Convidado especial da Reunião Anual, o CEO da American Association for the Advancement of Science (AAAS), Sudip Parikh, participou presencialmente da mesa. Com tom ponderado, o executivo da principal sociedade científica dos Estados Unidos reconheceu que os cortes e retrocessos estão provocando danos inegáveis à ciência de seu país, mas destacou que ainda há espaço para recuperação. “Danos foram causados. Mas ainda podemos revertê-los. E eu me inspiro no Brasil para isso.”

Parikh destacou a importância da diversidade para impulsionar a excelência científica. Segundo contou, a AAAS foi fundada em 1848 por 87 homens brancos, mas hoje é liderada por um homem de origem indiana, filho de imigrantes, e possui um conselho majoritariamente composto por mulheres. Em um discurso esperançoso, afirmou que, apesar dos desafios, vivemos “tempos extraordinários”: “exploramos e compreendemos melhor nosso universo, produzimos medicamentos que evitam mortes e que podem, em breve, erradicar doenças como HIV e câncer. Está tudo em nossas mãos.”

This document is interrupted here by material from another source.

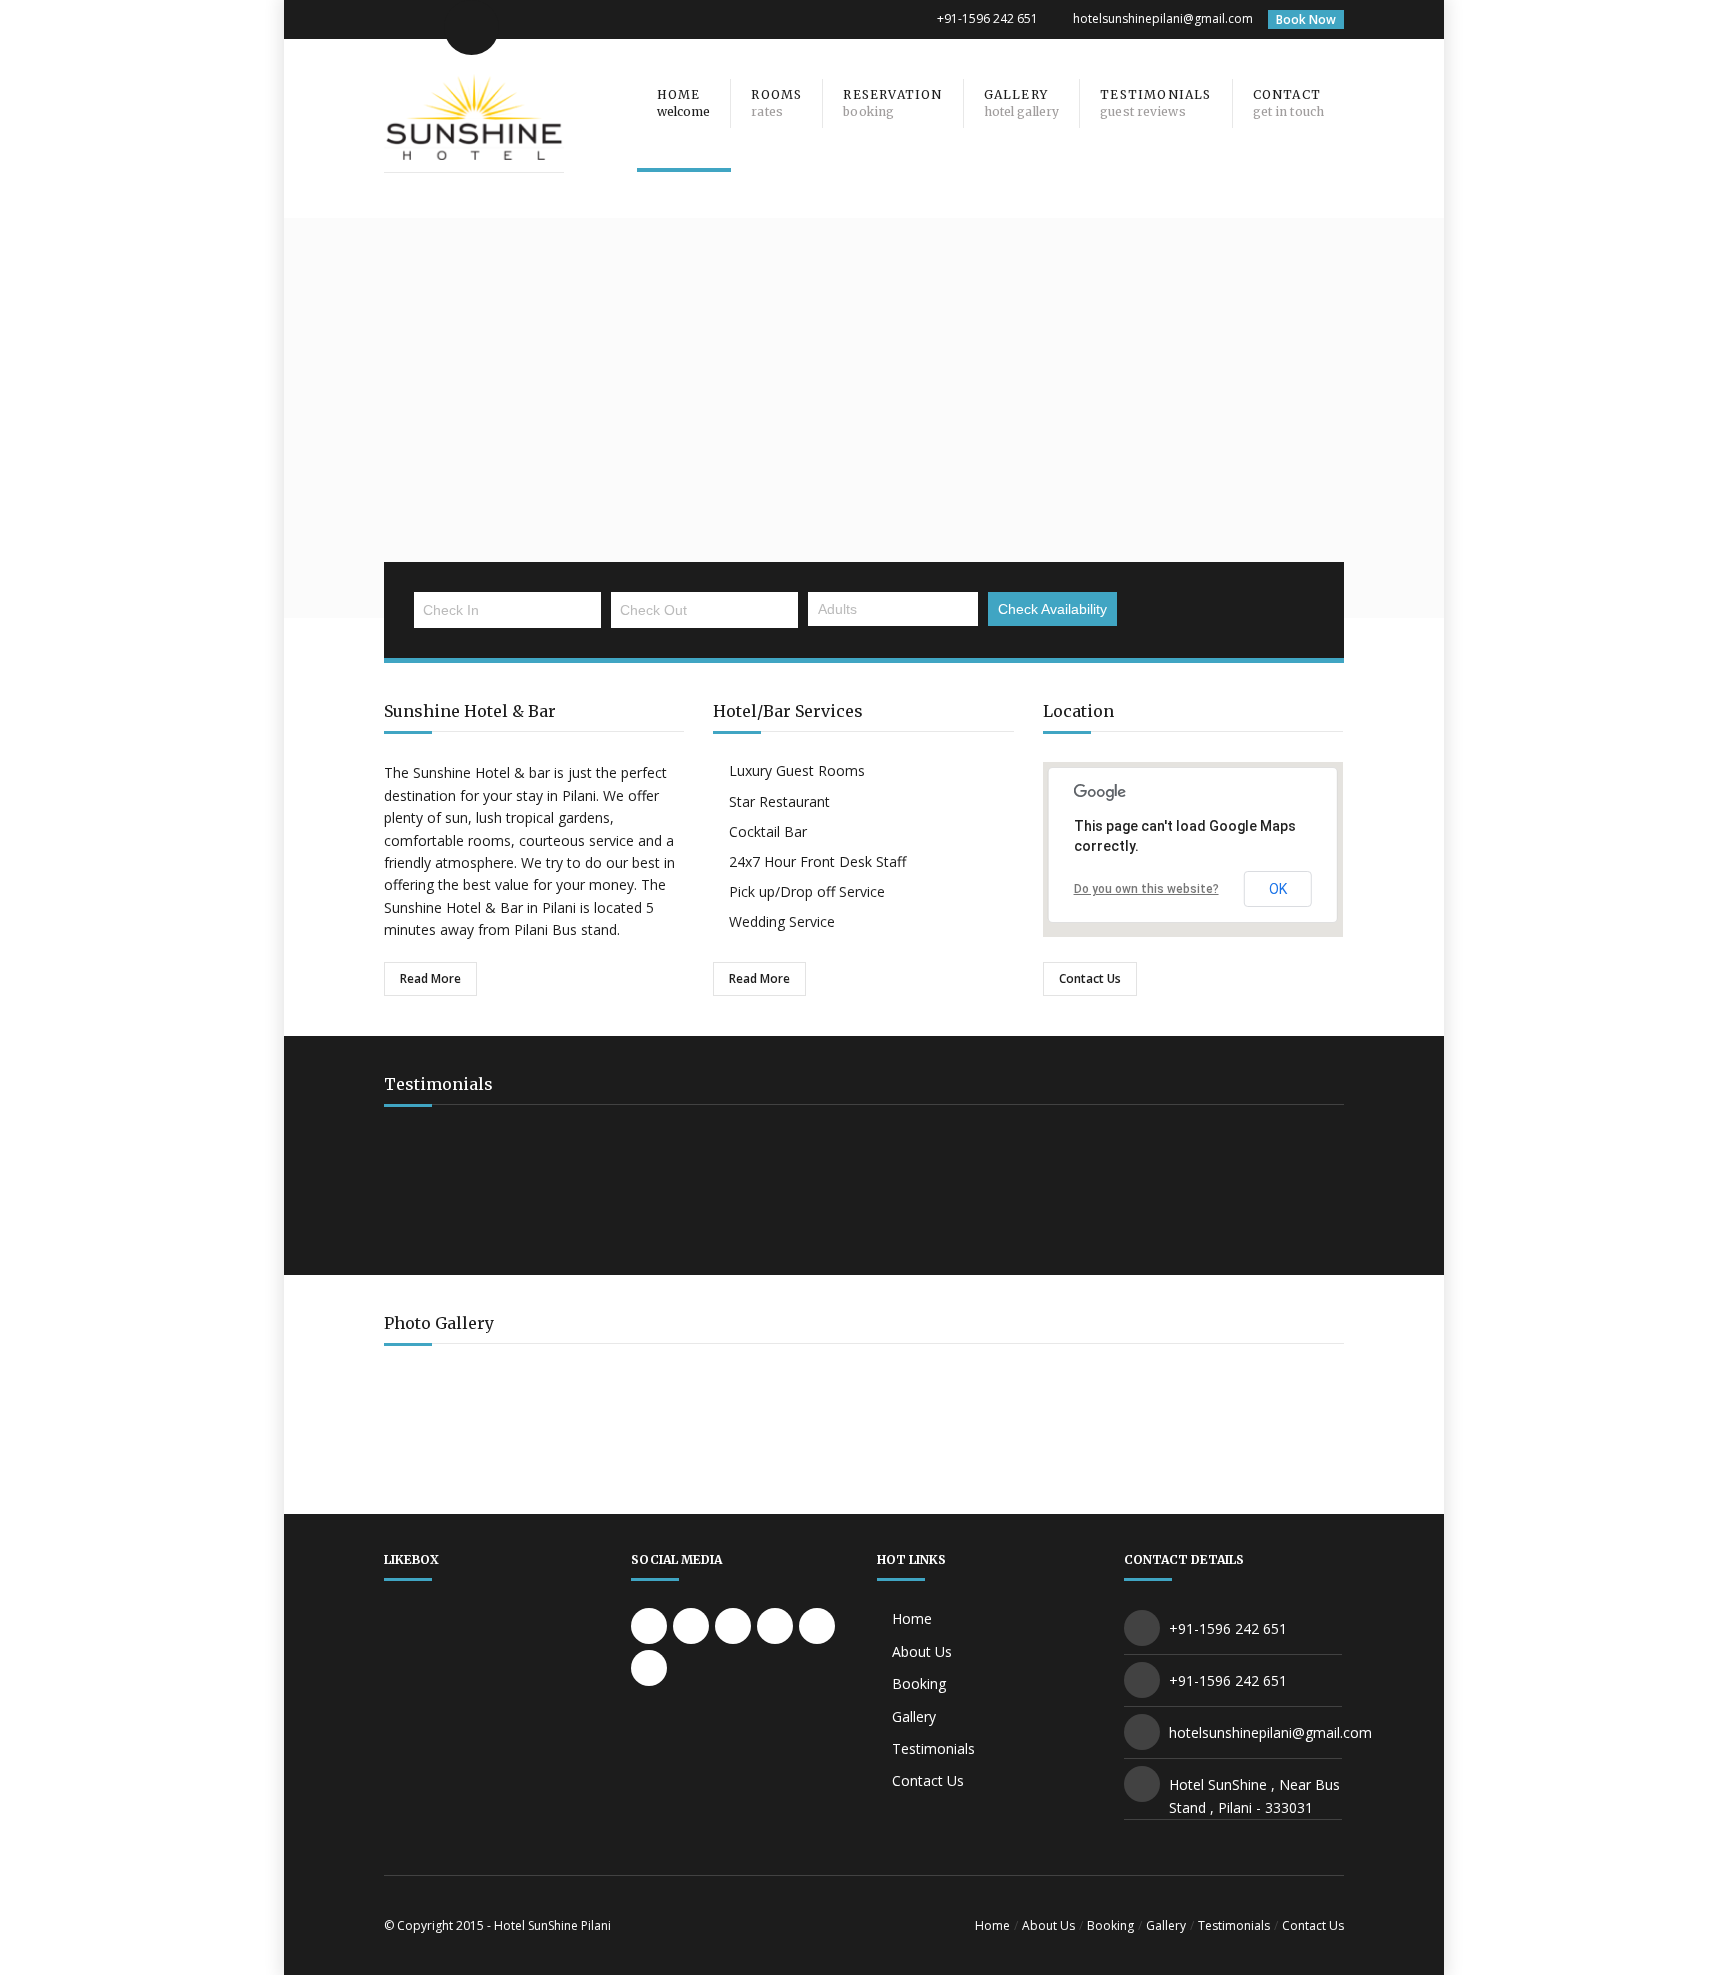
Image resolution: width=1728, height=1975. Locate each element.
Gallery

Os cortes propostos por Trump, segundo ele, devem reduzir de 200 para 150 bilhões de dólares os investimentos federais em ciência — quase 25%, atingindo principalmente a pesquisa básica. “Estamos no meio dessa história, não no fim. Tudo isso pode ser revertido.” Parikh enfatizou que é necessário reconstruir a relação entre ciência e sociedade, com conversas francas com as comunidades: “Se não explicarmos por que investir bilhões em um telescópio vale a pena, como esperar que compreendam e nos apoiem?”

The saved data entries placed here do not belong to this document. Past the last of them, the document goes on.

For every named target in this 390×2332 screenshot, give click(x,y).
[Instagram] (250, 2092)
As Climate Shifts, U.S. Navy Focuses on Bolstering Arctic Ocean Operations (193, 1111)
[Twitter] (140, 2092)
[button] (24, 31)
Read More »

Ele defendeu a inclusão de estudantes estrangeiros e lembrou que 40% dos vencedores do Nobel nos Estados Unidos são pesquisadores imigrantes. “O medo é real, e nós vamos lutar. É importante reconhecê-lo e falar sobre isso. Temos que estar dispostos a reagir. As pessoas estão ajudando a destruir algo que não compreendem, e precisamos fazê-las entender.”

A pesquisadora brasileira Márcia Caldas de Castro, da Universidade de Harvard, foi bastante enfática ao descrever os impactos imediatos da nova política trumpista. “Eu sou uma pesquisadora que está sentindo os cortes na pele e não serei tão otimista.” Castro citou perdas significativas em áreas como malária, HIV, desnutrição, tuberculose e preparação para futuras pandemias. “Grandes projetos foram cortados, laboratórios inteiros foram desmantelados. Peço muito que não surjam novos patógenos circulando neste novo governo. Porque se tiver, será muito pior que a covid.”

Castro apresentou dados da revista Nature que mostram que mais de 75% dos cientistas dos EUA consideram deixar o país. Os cortes abruptos da USAID (Agência dos Estados Unidos para o Desenvolvimento Internacional), segundo projeções, podem causar até 2030 cerca de 14 milhões de mortes, incluindo 4 milhões de crianças. “Essas mortes já estão acontecendo por causa do buraco de verbas em vários países.” Ela também relatou que o próprio monitoramento do impacto foi comprometido, com a paralisação de programas de dados como o DHS.

Ela ainda alertou que, mais grave que a fuga de cérebros, é o risco de uma geração inteira desistir da ciência. “Com a fuga, os pesquisadores estarão em algum outro lugar fazendo pesquisa. Mas corre-se o risco de jogar fora uma geração de potenciais cientistas.” A esperança, diz ela, está nos países que estejam atentos e dispostos a assumir as rédeas diante do vácuo deixado pela atual política científica dos EUA. “O Brasil tem um papel a cumprir e seria muito bom ver o país tomar a liderança da produção científica nas Américas.”

A presidente da Academia Brasileira de Ciências, Helena Nader, reforçou a importância da diplomacia científica. “Diplomacia e defesa da ciência tornaram-se mecanismos essenciais para operação internacional e tomada de decisões informadas.” Nader ressaltou que a ciência, ao longo dos últimos séculos, foi responsável por muitos avanços civilizatórios, e que as ameaças atuais exigem articulação internacional. Ela citou as vacinas de RNA mensageiro, que só foram possíveis graças a anos de pesquisa, e lembrou que o próprio governo Trump, paradoxalmente, financiou parte da produção industrial das vacinas. “Tem alguma coisa a mais que nós, simples mortais, não estamos entendendo.”

Para ela, é preciso resistir às interferências políticas e combater a desinformação com base em evidências. “O futuro das políticas públicas baseadas em colaboração global depende dos esforços de todos nós.”